Anyone out there that's like me?

emaR

New member
Hi, first post.

So first of all, I'm a sufferer of SAD. It's really weird that I have never really met anyone in real life that was as socially phobic as I am. Sometimes I feel like I can talk to people. If it's very formal, I would feel confident and feel somewhat comfortable. There's just one thing: I am terrified of showing any emotion. I don't know why, but anything that isn't 99%-100% logic and reasoning, I am too scared to show.
I can't make or keep much friends in real life. I never talk to anyone unless they speak to me first. I act somewhat intimidating to people so that they don't think I'm weak. I don't answer my phone, and if I call back, it won't be until 1-2 days later.
I'm so scared that I can't even go on teamspeak(an internet voice chat program) with my friends that I've known on the internet (not in real life) for over 5 years. I feel fine chatting with them using text on the internet, but it terrifies me to imagine how it would be actually talking to them.
I'm so scared that I can't even talk to my parents. I can't talk to them unless it's something important, something like if I can drive the car or when I'll be home from school. Other than stuff like that, that's all I can ever really say to them.
People think I'm weird when they ask me what I think about girls, or if they start talking about girls around me. Since I am terrified of showing any emotion, I really feel uncomfortable around any type of situation like this.

The second thing I suffer from is chronic procrastination. It's getting out of control. I'm losing money from college because I keep withdrawing from classes. I'm very smart. The only reason I withdraw is because I put off work and 99% of the time I'll decide not to do it at the last second. I'll not study for a test, not come in the day of the test, and then even procrastinate contacting my instructor. I'll come up with lies to tell them about why I missed the test and why I didn't contact them until a week later. Some classes I'll just stop going to because of all the work I've missed and need to make up, therefore withdrawing from them. I'm withdrawing from too many classes and losing a ton of money because of it.
My hygiene is terrible. I procrastinate putting my clothes away, so they get dirty, procrastinate washing them, I only shower every 2 weeks (I'm 20) because I never have any clean clothes, I don't brush my teeth, etc.
I really want to visit my relatives and they keep asking me to come, but for some reason I still haven't come. It's been 2 years. Everyday I think about when I'll visit, but I never actually do it.

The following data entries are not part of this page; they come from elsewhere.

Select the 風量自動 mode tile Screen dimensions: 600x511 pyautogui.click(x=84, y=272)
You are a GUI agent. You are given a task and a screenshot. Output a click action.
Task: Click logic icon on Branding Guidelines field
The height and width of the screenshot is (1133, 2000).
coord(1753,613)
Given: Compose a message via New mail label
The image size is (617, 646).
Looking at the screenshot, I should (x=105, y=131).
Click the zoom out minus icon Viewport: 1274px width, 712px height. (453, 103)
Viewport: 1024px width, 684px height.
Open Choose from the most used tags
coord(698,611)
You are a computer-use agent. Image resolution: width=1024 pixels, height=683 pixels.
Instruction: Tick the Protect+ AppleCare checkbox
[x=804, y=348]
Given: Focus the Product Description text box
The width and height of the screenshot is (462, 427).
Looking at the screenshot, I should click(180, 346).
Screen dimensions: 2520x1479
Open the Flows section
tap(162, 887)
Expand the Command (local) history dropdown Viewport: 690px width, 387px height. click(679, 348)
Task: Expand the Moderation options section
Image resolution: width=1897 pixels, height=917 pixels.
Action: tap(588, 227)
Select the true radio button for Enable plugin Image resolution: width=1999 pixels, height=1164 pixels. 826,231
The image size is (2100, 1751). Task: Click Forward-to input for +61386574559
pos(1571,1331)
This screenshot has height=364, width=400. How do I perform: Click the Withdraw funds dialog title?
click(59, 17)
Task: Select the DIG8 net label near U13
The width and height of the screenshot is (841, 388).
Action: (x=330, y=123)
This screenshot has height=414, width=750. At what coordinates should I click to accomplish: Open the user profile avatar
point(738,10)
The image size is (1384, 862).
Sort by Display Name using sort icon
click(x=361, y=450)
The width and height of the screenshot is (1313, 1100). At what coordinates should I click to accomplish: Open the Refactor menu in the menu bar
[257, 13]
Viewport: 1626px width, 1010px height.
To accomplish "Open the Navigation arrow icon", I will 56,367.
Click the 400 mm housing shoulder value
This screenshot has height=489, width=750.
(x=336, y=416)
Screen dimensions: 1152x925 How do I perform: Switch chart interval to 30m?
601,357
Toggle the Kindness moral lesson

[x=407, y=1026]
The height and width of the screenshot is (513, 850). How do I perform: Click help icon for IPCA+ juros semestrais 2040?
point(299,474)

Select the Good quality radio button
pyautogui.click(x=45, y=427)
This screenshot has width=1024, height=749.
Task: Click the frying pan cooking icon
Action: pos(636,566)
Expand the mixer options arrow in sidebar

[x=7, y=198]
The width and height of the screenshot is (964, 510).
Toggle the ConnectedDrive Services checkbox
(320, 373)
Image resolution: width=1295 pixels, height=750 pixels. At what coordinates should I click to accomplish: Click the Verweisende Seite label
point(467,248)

I'm wondering if there's anyone out there suffering from both of these things, like I am. I also wonder what the connection is between these two things and if one of these things affects the other.
 

Lostinthemusic

Well-known member
Welcome!

This sounds exactly like me. I'm even twenty and in college. The main difference is I shower every day and sometimes twice. But I worry people think I'm weird because I don't show emotion, someone recently commented on my lack of excitement over something we were going to. I have friends, but don't really communicate much with them. Only the ones from high school really accept who I am, at least it feels that way. I'm much more comfortable around people twice my age because its usually more formal. My most uncomfortable moments have been involving girls, they seem to expect some level of emotion it feels like.

I also missed my first class of the day as I write this and recently skipped my first test because I got up a little too late.

Can't really talk to my family either, went to the doctor to get prozac recently, but that only brought the issue up and didn't really help actually talking about it.

You are not alone!
 

Feathers

Well-known member
Hey emaR & welcome!

Ohh, I think you'll find plenty of people with sa and procrastination on the internetz! (It *is* one of the top forms of procrastination, isn't it? :))

As for being terrified about showing emotion - is it with all emotions or just certain types of emotions. For me, it's easier to show some emotions than others - eg what is 'socially acceptable' or 'time appropriate' or if other ppl are feeling it too.. (eg when everyone was nervous about exams, it was easier to say I was nervous too..) So you could try with these things..

I usually speak to ppl who speak to me first too.. or I have to gather A LOT of courage! :) or just have a really good day, and if they look friendly.. :) you might wanna try to observe ppl a bit, do they look friendly or seem busy/rushed..

maybe your parents weren't so accepting of all your emotions, mine were either panicking - mum, or not really tolerant of some expressions/feelings - dad.. so one learns 'survival techniques' in the childhood.. those may not be appropriate later in life or for dealing with other people.. so it's good to 'unlearn' a bit - and it may take a while - wishing you GOOD LUCK though!! :)

Can you make some 'mini steps' or mini-goals you could take? I'm guessing maybe perfectionism or wanting to do it 'really well' might be a factor? (for me, it has been!) Or is just turning on the internet a problem? (been there!!) Or maybe games etc?

Maybe you could also focus on the goal? That has helped me in the past too! For example, I wanted to stay in the comfy dorm room, and pictured a nice picture to myself how it would be after I finished Uni etc. That helped a lot. Also, could you study with a friend/classmate, or in the dorm study room? That was very helpful too!!
Could you visit relatives with another relative or a few? (That might be easier than going alone too?)